Dataset records -

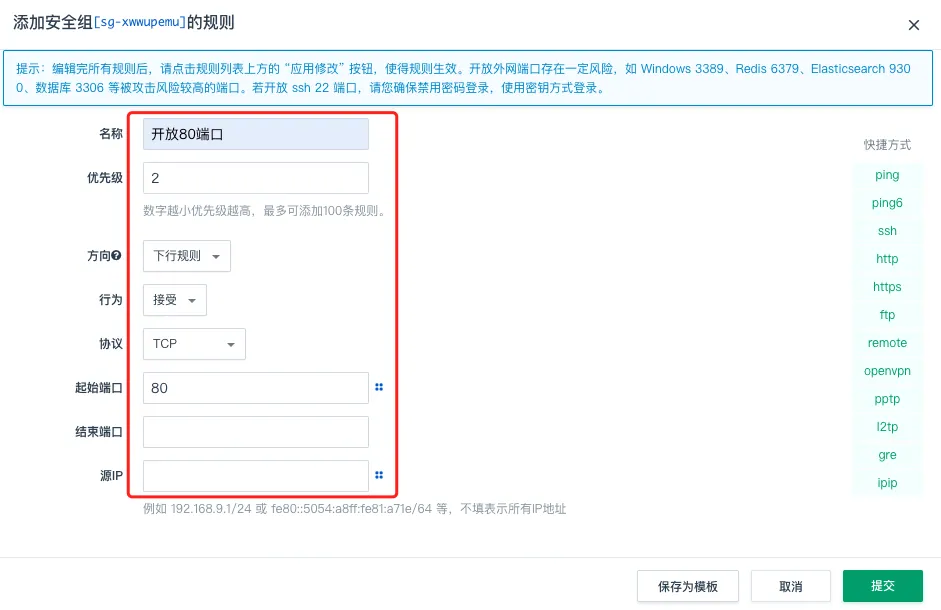This screenshot has height=610, width=941.
Task: Click the grid icon beside 源IP field
Action: tap(379, 476)
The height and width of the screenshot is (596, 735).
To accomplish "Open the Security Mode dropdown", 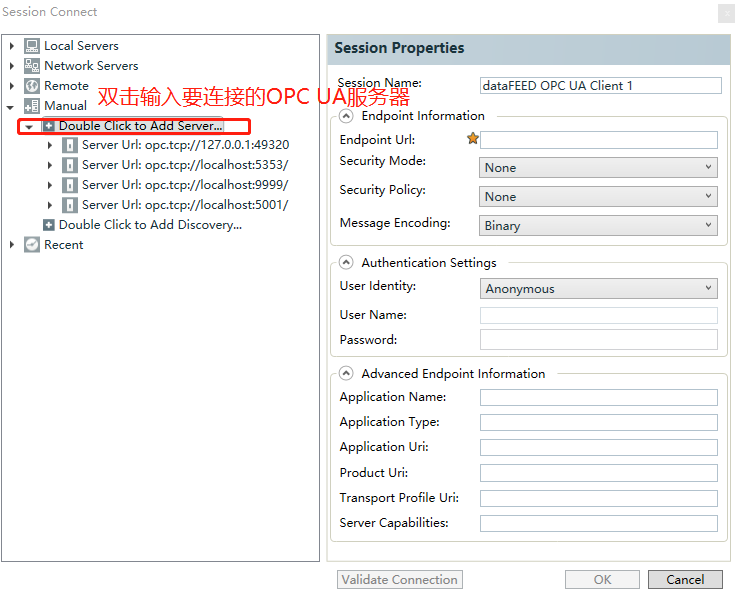I will click(598, 168).
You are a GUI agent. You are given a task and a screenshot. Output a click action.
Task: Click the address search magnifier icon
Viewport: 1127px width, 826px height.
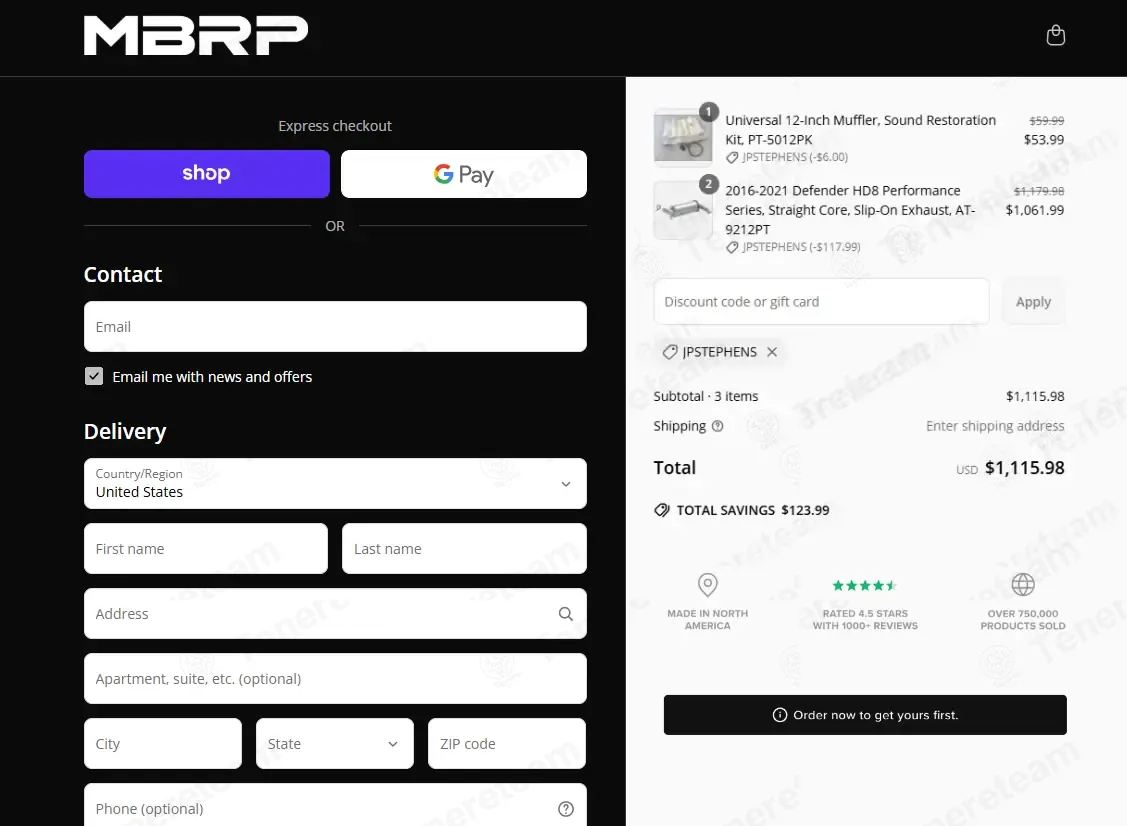[566, 614]
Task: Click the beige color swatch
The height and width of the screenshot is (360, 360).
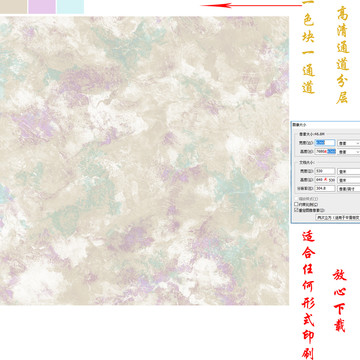Action: pos(13,7)
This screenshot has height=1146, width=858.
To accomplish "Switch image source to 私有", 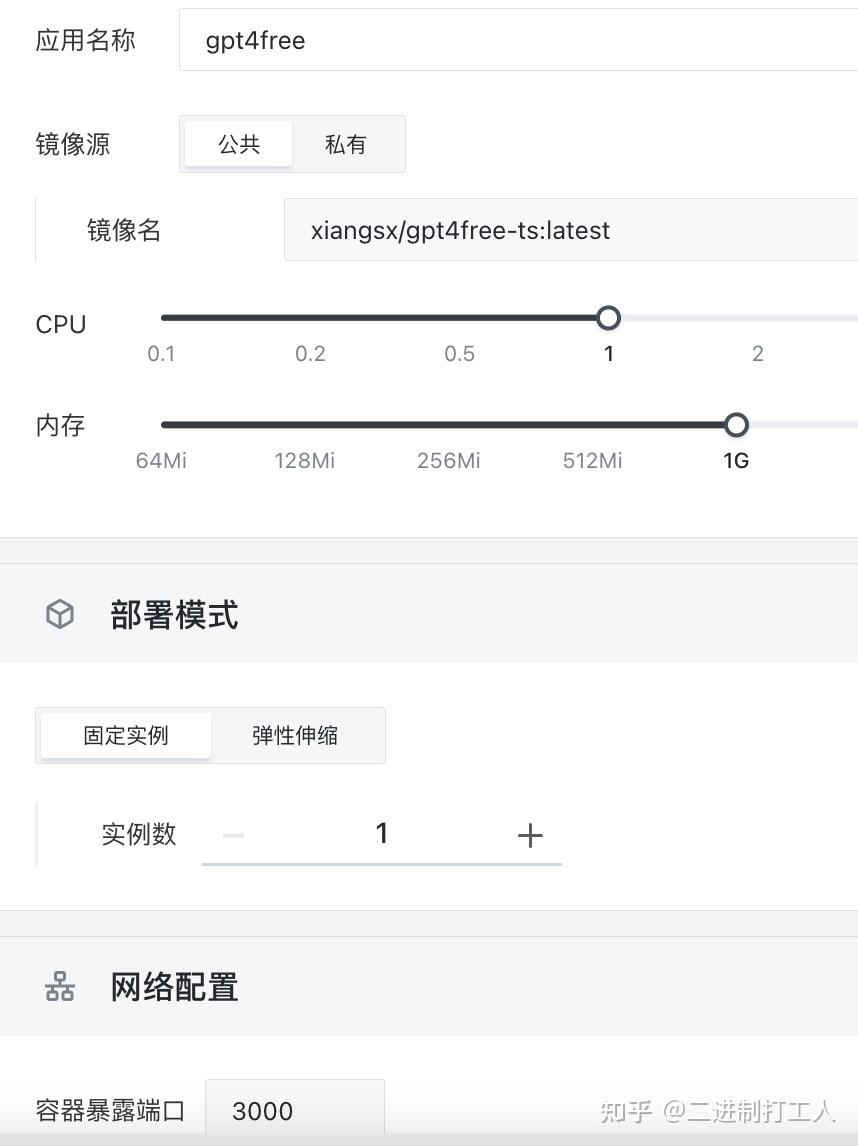I will tap(346, 144).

Given request -
Please rewrite the part of the items that opens with the line containing "You are a GUI" and closes with the line containing "Action: pos(13,7)", substituting "screen capture" for every "screenshot" and changing nothing else. Give only those lines, and leave the pictures out.

Result for this exercise -
You are a GUI agent. You are given a task and a screen capture. Output a click action.
Task: Click the address search magnifier icon
Viewport: 1127px width, 826px height.
[566, 614]
Task: Click the beige color swatch
The height and width of the screen capture is (360, 360).
Action: pos(13,7)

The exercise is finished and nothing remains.